Charities are not doing enough to demonstrate their public benefit, or explain how they spend their money, according to reviews of charity accounts, published today by the Charity Commission.
Charity trustees are under an important legal duty to publish a trustees’ annual report and accounts, by which they are accountable to the Commission and the public. The regulator has therefore carried out proactive scrutiny of charity accounts and trustees’ annual reports*, and assessed these against public expectations and public benefit reporting requirements.
Just 70% of trustees’ annual reports and accounts in the ‘Public reporting review’ met the Commission’s basic benchmark of user requirements, compared with last year’s 74%. The quality benchmark was based on recent research into trust in charities which found that ‘ensuring a reasonable proportion of donations make it to the end cause’ and ‘making a positive difference to the cause they work for’ were the most important factors driving public trust and confidence in charities.

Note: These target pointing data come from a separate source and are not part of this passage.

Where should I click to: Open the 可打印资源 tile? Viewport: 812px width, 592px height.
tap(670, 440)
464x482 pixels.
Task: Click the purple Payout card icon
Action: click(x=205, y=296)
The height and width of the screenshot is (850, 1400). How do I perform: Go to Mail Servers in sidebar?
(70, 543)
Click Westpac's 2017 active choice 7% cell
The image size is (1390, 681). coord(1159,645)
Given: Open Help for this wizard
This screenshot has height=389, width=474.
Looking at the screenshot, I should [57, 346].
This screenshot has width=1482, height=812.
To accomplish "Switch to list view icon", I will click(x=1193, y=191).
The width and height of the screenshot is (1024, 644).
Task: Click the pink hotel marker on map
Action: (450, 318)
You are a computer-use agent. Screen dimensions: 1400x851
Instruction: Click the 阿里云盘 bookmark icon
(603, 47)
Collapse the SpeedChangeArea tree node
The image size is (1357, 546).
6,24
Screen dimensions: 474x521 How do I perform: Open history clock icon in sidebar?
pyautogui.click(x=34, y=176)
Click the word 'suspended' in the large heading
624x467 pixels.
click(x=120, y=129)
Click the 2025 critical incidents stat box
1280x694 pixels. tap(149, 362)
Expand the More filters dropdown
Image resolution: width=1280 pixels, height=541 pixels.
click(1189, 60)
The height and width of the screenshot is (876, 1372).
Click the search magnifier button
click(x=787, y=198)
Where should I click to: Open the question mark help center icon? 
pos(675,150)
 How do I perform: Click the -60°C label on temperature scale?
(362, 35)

The main reasons why charities’ accounts submissions did not meet the Commission’s basic benchmark were failure to evidence that their accounts had been subject to independent scrutiny by an auditor or independent examiner, as required by law, and/ or not providing meaningful information about their charity’s purposes or the activities carried out to achieve those purposes.
Just 52% of trustees’ annual reports in the ‘Public Benefit reporting’ review met the public benefit reporting requirements. Although this is a 1% increase on last year, trustees are still falling short on the requirements to explain activities undertaken by the charity to further its purposes for the public benefit, and to provide a ‘public benefit statement’.